Programming Languages – What is Left Recursion in Layman’s Terms

definitionparsingprogramming-languages

According to one page on code.google.com, "left recursion" is defined as follows:

Left recursion just refers to any recursive nonterminal that, when it produces a sentential form containing itself, that new copy of itself appears on the left of the production rule.

Wikipedia offers two different definitions:

  1. In terms of context-free grammar, a non-terminal r is left-recursive if the left-most symbol in any of r’s productions (‘alternatives’) either immediately (direct/immediate left-recursive) or through some other non-terminal definitions (indirect/hidden left-recursive) rewrites to r again.

  2. "A grammar is left-recursive if we can find some non-terminal A which will eventually derive a sentential form with itself as the left-symbol."

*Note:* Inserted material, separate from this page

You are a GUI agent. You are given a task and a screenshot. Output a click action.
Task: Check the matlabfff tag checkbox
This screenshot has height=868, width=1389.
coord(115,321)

I'm just barely starting out with language creation here, and I'm doing it in my spare time. However when it comes down to selecting a language parser, whether left recursion is supported by this parser or that parser is an issue that immediately comes up front and center. Looking up terms like "sentential form" only leads to further lists of jargon, but the distinction of "left" recursion almost has to be something very simple. Translation please?

Best Answer

A rule R is left-recursive if, in order to find out whether R matches, you first have to find out whether R matches. This happens when R appears, directly or indirectly, as the first term in some production of itself.

Imagine a toy version of the grammar for mathematical expressions, with only addition and multiplication to avoid distraction:

Expression ::= Multiplication '+' Expression
            || Multiplication

Multiplication ::= Term '*' Term
                 || Term

Term ::= Number | Variable

As written, there's no left-recursion here — we could pass this grammar to a recursive-descent parser.

But suppose you tried to write it this way:

Expression ::= Expression '*' Expression
            || Expression '+' Expression
            || Term

Term ::= Number | Variable

This is a grammar, and some parsers can cope with it, but recursive descent parsers and LL parsers can't — because the rule for Expression begins with Expression itself. It should be obvious why in a recursive-descent parser this leads to unbounded recursion without actually consuming any input.

It doesn't matter whether the rule refers to itself directly or indirectly; if A has an alternative that starts with B, and B has an alternative that starts with A, then A and B are both indirectly left-recursive, and in a recursive-descent parser their matching functions would lead to endless mutual recursion.